How to solve $x+\sin(x)=b$ How can I solve $x+\sin(x)=b$ for $x \in [0,π]$?  
We take $b \in [0,π]$. I don't know how to find the solution.
 A: You can't actually solve it, but you can approximate.
Here is the expansion for $\require{cancel}\sin(x)$ around $x=\pi/2$:
$$\sin(x)=1-\frac{(x-\frac\pi2)^2}{1\times2}+\frac{(x-\frac\pi2)^4}{1\times2\times3\times4}-\dots$$
To give a crude estimate,
$$\sin(x)\approx1-\frac{(x-\frac\pi2)^2}2$$
So let us solve the approximate problem:
$$x+\left(1-\frac{(x-\frac\pi2)^2}2\right)=b$$
$$\frac12x^2-\left(1+\frac\pi2\right)x+\frac{\pi^2}4-1+b=0\tag{expand}$$
$$x\approx1+\frac\pi2\pm\sqrt{3+\pi-2b}\tag{Quadratic Formula}$$
Given some guessing, you could determine if the $+\sqrt{}$ or the $-\sqrt{}$ is the one you are looking for.

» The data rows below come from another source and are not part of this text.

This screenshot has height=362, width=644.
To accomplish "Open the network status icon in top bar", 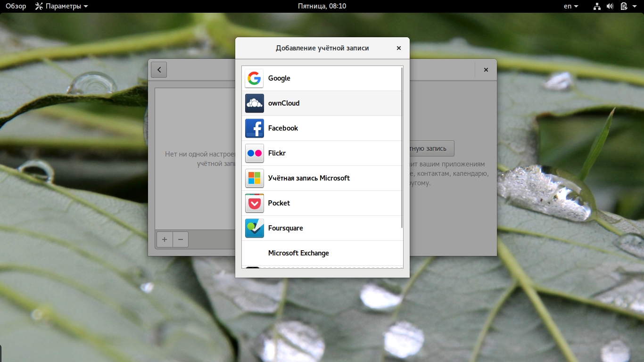I will 597,6.
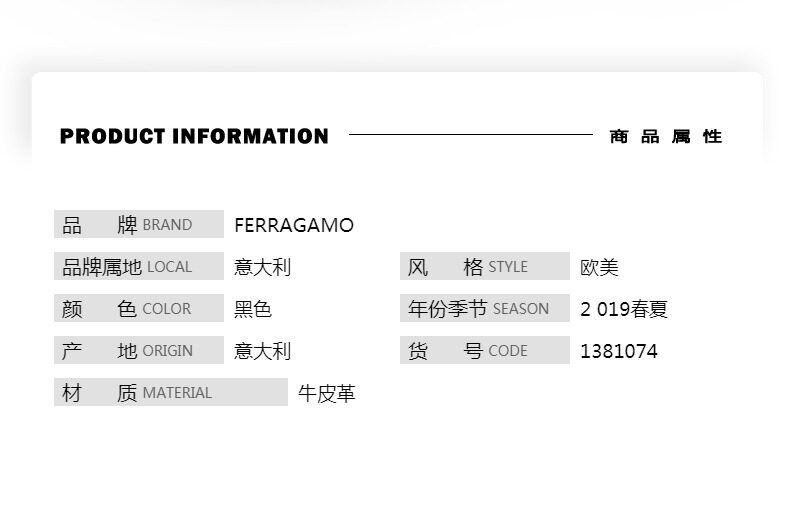Click the 商品属性 header text

[x=666, y=136]
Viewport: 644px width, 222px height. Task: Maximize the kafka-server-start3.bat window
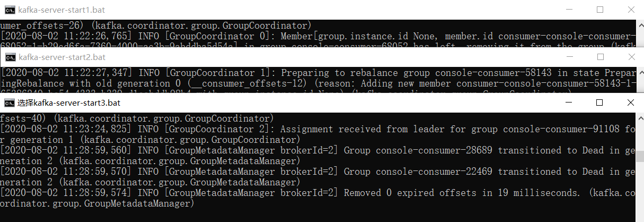click(x=600, y=103)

Use longer expansions of sine for better approximations.
For example, if $b=1$, then
$$x\approx1+\frac\pi2\pm\sqrt{1+\pi}=\begin{cases}0.5357\\\cancel{4.6059}\end{cases}$$
See that $x\cancel\approx4.6059$, and so the other root is the correct approximation.  Plugging it in gives $1.0462$, a decent approximation to start with.

You could also use numerical methods like Newton's method, as mentioned above in the comments.
Applying Newton's method gives the following algorithm:
$$x_{n+1}=x_n-\frac{x_n+\sin(x_n)-b}{1+\cos(x_n)}$$
For $b=1$ and initial guess being $x_0=0.5357$, we get
$$\begin{align}
x_0 & =0.5357 \\
x_1 & =0.5109 \\
x_2 & =0.5110 \\
x_3 & =0.510973429\dots
\end{align}$$
Indeed, taking that final value for $x$ gives $x_3+\sin(x_3)=1$ for as many digits my calculator takes.